I’m recommending a podcast episode where Amit Varma interviews journalist Akshay Mukul. The subject is Mukul’s book on Gorakhpur’s Gita Press, a Marwadi enterprise that germinated the idea of “Hindu India” in 20th century North India, especially in Uttar Pradesh.

It’s an excellent introduction to the moral universe of the Savarna orthodoxy. While reporting on police brutality in western Uttar Pradesh last week, I kept wondering how grateful Adityanath must be to institutions such as Gita Press. 

– Ayush Tiwari

Madhav Khosla explains how the current Indian regime is settling past scores by using modern tools.

– Anusuya Som

Some light reading for the weekend. If you, like me, have been looking forward to the new Little Women movie releasing in India, this is well worth looking at before you watch it. Of the four sisters, the titular little women, feminist Jo, has always been a fan favourite, while “selfish, bratty” Amy has been easy to hate. Yet Louisa May-Alcott’s sister, on whom Amy is based, had her own struggles and her own story. This is a pretty lovely redemptive piece on Amy March. 

– Jayashree Arunachalam

Pratap Bhanu Mehta reflects on how the public discourse in India changed in the last decade. He notes that a decade ago, people had anger but that probably stemmed from hope and expectation for achieving something better. Hence, by the middle of the decade, the country leapt into what many thought would be a new reality. But by the time the decade came to an end, the hope that had driven many of us to this shift slowly turned into fear. In fear, he writes, there has been a “shrinking back from reality” in many ways. The new reality has turned out to be “darkness”. 

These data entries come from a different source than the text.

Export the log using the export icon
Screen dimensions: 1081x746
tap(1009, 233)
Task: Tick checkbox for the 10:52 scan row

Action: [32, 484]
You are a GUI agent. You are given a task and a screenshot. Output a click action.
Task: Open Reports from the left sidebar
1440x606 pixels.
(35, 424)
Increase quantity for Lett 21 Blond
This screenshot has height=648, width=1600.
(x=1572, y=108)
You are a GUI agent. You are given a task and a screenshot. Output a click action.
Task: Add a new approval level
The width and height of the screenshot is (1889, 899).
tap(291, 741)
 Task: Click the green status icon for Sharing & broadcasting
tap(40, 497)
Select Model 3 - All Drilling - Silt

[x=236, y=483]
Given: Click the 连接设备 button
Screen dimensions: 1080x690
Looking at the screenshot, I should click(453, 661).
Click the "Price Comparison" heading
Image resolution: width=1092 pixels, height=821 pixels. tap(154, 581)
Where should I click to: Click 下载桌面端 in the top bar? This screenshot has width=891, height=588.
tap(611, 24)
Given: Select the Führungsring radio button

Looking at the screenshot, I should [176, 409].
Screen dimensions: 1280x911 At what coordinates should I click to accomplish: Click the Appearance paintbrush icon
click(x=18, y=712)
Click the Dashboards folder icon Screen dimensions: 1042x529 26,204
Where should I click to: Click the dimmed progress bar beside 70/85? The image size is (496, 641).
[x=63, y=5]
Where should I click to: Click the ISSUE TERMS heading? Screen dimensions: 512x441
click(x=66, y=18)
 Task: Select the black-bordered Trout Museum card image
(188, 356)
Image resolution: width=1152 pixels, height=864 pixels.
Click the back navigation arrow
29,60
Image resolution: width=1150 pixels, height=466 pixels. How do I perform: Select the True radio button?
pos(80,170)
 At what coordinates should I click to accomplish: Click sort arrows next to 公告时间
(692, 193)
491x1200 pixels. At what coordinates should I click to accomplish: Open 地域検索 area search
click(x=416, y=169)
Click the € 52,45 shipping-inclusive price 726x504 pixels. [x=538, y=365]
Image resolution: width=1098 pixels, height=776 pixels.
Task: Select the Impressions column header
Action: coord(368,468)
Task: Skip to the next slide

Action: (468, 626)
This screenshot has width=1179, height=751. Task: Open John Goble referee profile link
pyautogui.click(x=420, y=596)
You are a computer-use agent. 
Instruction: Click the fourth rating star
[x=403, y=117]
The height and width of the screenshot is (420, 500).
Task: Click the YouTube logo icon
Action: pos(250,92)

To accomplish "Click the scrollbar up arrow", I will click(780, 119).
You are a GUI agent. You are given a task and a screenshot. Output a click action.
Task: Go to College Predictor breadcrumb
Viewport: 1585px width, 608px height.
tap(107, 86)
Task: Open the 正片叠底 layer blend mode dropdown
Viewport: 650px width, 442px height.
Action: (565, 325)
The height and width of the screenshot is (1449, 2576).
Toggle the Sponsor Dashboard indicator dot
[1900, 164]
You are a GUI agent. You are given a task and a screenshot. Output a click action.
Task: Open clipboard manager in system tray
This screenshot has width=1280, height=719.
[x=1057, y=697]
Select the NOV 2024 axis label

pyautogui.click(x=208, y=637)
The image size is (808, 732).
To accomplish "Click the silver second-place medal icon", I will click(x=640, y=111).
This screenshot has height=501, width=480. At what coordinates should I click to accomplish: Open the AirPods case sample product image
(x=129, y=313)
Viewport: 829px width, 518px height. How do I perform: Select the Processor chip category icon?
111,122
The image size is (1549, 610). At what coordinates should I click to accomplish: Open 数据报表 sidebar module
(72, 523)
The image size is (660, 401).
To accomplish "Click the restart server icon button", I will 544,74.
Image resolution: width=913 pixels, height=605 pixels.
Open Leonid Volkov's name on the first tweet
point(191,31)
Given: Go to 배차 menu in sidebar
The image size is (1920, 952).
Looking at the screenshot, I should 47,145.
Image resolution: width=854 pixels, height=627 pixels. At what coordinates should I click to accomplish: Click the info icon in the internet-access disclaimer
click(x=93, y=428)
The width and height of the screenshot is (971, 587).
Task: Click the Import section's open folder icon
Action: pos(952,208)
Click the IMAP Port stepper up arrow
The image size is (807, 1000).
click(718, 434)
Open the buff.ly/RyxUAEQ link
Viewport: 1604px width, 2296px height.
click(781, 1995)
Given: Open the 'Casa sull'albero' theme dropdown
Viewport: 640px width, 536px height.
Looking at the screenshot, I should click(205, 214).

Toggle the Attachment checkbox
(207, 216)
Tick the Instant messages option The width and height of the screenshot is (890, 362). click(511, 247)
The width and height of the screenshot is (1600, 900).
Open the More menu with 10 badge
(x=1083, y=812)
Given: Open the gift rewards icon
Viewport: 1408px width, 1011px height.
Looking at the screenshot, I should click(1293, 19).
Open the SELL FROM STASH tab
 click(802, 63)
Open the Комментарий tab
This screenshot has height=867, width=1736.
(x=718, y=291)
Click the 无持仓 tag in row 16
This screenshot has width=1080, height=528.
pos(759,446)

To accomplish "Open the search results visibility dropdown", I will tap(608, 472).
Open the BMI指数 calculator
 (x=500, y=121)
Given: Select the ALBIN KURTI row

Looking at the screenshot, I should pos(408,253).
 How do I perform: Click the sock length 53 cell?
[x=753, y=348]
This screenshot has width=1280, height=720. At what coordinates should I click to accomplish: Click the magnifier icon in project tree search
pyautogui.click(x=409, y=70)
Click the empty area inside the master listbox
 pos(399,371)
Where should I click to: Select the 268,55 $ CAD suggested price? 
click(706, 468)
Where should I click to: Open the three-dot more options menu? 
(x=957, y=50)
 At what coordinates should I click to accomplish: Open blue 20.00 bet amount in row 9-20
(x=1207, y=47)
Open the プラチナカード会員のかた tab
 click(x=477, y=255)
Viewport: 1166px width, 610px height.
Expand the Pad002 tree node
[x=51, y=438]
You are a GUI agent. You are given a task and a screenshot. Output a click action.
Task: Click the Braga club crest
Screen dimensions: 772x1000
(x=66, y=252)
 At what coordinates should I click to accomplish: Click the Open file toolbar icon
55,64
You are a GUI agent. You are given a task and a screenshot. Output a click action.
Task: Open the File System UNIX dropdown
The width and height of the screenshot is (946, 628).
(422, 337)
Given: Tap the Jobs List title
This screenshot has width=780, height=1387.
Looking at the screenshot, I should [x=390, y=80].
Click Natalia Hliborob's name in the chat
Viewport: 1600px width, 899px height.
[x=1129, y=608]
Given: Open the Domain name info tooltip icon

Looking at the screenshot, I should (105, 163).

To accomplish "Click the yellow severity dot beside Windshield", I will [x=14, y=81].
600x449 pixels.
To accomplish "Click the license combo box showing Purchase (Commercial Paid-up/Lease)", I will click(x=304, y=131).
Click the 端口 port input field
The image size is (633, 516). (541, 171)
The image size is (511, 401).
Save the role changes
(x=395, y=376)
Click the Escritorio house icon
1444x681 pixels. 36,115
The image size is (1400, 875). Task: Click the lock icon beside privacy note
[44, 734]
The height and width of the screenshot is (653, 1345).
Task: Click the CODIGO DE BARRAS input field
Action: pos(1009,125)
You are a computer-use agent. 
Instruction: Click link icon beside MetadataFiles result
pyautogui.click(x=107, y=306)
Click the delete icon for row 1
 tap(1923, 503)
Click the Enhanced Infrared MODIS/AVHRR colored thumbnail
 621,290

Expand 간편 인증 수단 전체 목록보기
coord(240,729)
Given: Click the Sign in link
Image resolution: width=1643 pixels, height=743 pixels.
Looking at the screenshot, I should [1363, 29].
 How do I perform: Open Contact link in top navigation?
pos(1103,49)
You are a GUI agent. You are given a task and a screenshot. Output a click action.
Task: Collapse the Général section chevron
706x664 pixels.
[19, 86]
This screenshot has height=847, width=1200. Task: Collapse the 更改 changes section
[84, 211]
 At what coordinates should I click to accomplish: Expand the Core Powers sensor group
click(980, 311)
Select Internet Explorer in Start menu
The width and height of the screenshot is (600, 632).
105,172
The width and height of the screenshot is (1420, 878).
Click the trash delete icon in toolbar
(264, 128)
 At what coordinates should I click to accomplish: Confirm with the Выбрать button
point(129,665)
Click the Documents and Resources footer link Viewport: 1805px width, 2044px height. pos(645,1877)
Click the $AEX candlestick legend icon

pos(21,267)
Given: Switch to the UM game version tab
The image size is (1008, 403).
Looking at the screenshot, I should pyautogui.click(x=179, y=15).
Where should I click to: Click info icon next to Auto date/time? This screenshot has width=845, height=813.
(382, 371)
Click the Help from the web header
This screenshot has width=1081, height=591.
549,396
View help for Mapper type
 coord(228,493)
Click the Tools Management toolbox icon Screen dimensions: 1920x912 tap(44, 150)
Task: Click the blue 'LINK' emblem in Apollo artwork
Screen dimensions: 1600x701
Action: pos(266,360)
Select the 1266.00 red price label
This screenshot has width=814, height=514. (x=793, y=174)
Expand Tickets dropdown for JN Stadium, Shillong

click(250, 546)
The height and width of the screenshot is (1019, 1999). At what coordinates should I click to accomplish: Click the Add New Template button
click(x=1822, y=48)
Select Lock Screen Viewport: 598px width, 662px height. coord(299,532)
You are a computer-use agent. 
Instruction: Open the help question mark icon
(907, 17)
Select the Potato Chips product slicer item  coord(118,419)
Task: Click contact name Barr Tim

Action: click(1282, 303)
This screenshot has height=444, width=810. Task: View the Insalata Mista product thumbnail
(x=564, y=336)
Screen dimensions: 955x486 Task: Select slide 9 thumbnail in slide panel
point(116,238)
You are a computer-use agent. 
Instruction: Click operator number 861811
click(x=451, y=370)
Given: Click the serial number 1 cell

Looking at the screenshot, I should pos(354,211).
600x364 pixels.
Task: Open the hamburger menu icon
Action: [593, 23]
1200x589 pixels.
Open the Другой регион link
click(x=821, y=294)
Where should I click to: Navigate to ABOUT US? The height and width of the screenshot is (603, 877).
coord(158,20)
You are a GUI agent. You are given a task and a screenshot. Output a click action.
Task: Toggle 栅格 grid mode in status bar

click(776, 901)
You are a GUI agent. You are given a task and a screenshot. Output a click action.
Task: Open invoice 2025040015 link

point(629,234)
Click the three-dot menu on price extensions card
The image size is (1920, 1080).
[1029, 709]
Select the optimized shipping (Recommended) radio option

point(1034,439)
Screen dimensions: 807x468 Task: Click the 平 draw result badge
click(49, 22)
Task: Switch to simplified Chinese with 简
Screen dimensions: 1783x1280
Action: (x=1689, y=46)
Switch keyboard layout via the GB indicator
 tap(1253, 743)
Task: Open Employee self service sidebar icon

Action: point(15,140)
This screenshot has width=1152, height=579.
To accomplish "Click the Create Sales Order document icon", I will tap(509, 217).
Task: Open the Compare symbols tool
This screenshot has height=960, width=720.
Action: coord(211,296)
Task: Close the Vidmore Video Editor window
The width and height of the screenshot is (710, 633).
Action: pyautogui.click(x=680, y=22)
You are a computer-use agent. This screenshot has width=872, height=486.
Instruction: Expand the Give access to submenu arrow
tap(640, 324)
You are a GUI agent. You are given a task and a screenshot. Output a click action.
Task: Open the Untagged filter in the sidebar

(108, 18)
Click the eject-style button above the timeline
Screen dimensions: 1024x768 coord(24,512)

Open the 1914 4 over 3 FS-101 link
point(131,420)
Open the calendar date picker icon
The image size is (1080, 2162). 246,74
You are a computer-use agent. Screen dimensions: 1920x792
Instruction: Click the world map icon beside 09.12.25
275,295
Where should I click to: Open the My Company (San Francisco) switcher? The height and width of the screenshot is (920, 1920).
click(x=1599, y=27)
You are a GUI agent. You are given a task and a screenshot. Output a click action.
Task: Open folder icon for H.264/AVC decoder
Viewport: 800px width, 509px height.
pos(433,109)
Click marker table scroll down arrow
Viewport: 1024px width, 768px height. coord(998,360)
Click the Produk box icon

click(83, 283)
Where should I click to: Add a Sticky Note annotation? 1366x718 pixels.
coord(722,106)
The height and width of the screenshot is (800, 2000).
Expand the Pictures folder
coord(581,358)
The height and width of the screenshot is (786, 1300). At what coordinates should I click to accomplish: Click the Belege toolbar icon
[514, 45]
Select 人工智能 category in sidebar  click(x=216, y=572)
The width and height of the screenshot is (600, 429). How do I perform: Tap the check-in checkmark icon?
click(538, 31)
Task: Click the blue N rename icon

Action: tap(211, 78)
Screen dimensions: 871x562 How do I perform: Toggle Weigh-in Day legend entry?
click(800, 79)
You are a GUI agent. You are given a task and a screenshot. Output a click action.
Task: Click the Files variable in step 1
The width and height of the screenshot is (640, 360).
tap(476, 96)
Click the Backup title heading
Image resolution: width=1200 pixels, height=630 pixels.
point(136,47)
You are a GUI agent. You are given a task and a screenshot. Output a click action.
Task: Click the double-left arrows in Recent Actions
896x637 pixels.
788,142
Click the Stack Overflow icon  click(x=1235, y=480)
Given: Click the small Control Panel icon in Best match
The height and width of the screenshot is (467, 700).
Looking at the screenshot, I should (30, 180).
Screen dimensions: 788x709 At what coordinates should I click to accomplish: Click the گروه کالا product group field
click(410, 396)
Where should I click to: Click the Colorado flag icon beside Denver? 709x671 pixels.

The promise of new beginnings in the new decade, Mehta argues, lies in the country’s refusal to give in to “unfounded hope” and “unbounded fear”, unlike in the decade gone by.

– Ayan Sharma

Maus Art Spiegelman

In this graphic novel, American cartoonist Art Spiegelman talks to his father about his experiences growing up as a Polish Jew and surving the Holocaust. The novel represents Jews as mice, Germans as cats, Poles as pigs. In 1992, it became the first graphic novel to win a Pulitzer Prize.